History and Religion College of Arts and Sciences | Department of Humanities and Fine Arts | Major

The study of History is an important part of the journey for intellectual development and human understanding. Through a study of History, we cultivate and develop an understanding of the varieties of the human experience. History helps students develop analytical skills to interpret both the past and the present as well as identify trends and explore human existence. History helps students appreciate both the possibilities and the limits of our own age.

History Staff Directory

  • Dr Alaine Hutson

    Professor of History

    Dr. Hutson has won several grants from the Sam Taylor Fellowship from the United Methodist Church and the UNCF Mellon Mays program.

    Dr. Hutson has been part of international conferences on Enslavement in the Islamic, Red Sea and Indian Ocean worlds held in Zanzibar, virtually through Stanford University and has been a visiting research fellow at the Qatar National Library.

    Her recent publications are “REMAPping the African Diaspora: Place, Gender, and Negotiation in Arabian Slavery.” In Gendering
    Knowledge in Africa and the African Diaspora: Navigating a Contested Terrain, eds. Toyin Falola and Mickie Koster, Amherst, NY: Cambria Press, 2018 and “ ‘His Original Name Is . . .’ : REMAPping the slave experience in Saudi Arabia.” In Forms of Bonded Labour: Conceptual Approaches Towards a New Comparative Research Framework, eds. Sabine Damir-Geilsdorf, et al, Bielefeld,
    Germany: transcript, 2016.

  • Mr. Ethen Peña

    Visiting Assistant Professor of History

    ethen peña is an instructor in the Department of Humanities & Fine Arts at Huston-Tillotson University and a PhD student in Mexican American & Latina/o Studies at The University of Texas at Austin.

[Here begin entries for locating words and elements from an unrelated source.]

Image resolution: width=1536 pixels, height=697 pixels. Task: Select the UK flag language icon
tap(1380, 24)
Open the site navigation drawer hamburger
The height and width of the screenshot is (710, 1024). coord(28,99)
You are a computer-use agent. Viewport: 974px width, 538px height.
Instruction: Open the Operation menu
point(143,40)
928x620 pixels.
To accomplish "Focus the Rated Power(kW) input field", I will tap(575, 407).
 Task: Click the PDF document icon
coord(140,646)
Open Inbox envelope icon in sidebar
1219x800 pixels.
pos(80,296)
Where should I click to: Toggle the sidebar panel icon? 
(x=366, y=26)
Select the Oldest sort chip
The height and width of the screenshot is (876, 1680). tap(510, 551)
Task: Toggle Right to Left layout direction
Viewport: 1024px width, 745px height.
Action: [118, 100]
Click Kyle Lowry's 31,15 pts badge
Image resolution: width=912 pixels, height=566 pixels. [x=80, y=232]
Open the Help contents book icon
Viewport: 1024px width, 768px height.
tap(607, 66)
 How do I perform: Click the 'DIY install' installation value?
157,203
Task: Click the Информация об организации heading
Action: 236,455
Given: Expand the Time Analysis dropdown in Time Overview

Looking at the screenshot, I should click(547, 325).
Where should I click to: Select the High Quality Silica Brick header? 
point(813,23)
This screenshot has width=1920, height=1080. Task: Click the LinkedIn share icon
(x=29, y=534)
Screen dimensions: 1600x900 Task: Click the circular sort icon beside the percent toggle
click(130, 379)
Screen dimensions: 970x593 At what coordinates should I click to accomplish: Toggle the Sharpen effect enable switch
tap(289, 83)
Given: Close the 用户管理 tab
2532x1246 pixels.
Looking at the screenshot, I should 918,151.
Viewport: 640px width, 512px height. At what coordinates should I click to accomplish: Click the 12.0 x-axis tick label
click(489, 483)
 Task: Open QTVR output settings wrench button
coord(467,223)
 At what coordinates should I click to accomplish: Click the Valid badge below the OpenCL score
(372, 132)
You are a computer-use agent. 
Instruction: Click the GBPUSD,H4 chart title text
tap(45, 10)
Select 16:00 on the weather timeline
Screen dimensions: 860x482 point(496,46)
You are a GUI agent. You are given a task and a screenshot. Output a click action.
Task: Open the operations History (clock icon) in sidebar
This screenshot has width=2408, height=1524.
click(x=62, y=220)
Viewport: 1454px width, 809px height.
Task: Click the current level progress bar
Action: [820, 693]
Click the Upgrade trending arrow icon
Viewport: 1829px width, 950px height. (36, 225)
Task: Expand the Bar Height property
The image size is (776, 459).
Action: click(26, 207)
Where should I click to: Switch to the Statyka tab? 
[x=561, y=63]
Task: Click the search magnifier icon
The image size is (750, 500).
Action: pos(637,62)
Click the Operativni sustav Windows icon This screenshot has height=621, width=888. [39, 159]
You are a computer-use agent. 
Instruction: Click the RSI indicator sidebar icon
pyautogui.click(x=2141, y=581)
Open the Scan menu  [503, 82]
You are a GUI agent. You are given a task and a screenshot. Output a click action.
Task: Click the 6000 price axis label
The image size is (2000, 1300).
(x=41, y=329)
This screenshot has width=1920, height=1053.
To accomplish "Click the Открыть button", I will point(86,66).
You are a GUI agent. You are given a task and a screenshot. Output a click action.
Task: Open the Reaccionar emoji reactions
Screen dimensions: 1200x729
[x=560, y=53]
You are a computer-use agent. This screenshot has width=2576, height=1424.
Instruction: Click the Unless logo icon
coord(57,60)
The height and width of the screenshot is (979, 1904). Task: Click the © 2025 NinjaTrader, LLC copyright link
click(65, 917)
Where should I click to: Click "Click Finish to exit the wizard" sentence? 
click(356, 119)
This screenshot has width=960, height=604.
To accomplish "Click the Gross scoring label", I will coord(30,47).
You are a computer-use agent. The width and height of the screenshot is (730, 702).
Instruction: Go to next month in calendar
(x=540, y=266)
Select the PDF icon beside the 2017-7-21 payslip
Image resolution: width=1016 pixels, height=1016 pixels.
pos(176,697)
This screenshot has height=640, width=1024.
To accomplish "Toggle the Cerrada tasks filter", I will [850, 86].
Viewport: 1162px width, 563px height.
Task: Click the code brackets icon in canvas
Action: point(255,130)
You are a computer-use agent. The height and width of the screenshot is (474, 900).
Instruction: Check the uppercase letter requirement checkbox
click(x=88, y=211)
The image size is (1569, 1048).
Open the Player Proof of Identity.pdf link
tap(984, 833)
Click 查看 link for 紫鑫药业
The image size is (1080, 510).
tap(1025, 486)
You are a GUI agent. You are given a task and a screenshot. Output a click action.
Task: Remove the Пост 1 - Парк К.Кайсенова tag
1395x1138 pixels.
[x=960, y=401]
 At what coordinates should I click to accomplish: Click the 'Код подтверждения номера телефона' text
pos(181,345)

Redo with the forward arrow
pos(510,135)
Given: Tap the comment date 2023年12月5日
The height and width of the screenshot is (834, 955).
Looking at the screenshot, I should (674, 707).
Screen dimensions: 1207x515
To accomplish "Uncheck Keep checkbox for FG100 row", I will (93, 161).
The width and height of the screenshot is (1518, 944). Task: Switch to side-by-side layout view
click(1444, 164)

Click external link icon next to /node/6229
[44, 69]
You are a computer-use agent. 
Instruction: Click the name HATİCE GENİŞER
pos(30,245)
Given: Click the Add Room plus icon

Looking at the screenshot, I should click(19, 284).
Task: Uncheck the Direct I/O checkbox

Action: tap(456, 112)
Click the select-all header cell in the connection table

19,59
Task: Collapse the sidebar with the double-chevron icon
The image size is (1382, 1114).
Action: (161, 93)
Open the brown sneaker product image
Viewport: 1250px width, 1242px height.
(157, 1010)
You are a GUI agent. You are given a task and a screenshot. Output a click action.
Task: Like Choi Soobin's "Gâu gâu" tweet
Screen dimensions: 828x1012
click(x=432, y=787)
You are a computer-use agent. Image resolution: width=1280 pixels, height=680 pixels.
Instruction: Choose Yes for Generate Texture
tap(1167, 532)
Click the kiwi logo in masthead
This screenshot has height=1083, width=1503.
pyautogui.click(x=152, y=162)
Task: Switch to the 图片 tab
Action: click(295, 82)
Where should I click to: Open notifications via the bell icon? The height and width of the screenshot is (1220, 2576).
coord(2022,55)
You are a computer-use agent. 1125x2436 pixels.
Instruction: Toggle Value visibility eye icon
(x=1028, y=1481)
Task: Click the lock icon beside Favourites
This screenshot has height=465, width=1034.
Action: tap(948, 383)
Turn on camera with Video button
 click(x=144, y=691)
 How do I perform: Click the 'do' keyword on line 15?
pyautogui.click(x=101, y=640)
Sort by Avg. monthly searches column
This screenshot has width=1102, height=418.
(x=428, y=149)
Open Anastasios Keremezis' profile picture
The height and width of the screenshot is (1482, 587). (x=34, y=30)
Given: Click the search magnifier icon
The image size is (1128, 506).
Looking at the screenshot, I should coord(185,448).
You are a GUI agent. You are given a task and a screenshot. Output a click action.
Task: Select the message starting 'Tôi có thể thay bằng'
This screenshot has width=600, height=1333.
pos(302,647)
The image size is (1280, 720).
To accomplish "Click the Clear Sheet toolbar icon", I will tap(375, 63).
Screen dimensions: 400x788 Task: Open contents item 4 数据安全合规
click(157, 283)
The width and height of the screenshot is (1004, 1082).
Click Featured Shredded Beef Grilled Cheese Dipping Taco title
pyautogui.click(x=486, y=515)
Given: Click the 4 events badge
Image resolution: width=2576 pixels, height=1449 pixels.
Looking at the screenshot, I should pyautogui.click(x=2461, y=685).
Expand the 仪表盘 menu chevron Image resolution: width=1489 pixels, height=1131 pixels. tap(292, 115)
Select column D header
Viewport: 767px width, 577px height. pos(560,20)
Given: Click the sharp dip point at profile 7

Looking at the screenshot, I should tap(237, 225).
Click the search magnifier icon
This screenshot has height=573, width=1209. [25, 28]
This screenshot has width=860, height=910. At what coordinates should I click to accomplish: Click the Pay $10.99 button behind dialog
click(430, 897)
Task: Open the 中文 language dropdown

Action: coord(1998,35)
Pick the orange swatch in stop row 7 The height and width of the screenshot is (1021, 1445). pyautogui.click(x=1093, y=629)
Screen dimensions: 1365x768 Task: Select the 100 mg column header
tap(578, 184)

    They teach across U.S., Latin American, and borderlands history (including Mexican American History and Texas–Mexico Borderlands History), and build courses around close reading, argumentation, and writing as public-facing skills. Their research sits at the intersection of history, ethnic studies, and critical theory, with interests in social movements, archives, and state power in the U.S.–Mexico borderlands.

    Their writing includes reviews in Aztlán: Journal of Chicano Studies, E3W Review of Books, and South Texas Books in Review. They are currently reviewing Gloria Anzaldúa’s posthumous Prieta Is Dreaming: A CuentosNovela (forthcoming) in Aztlán (Spring 2026), and a book chapter currently under development for the edited volume Latinx Marxisms: Revolutionary Nationalism, Socialism and Communism in Latina/o/x History, Politics & Culture.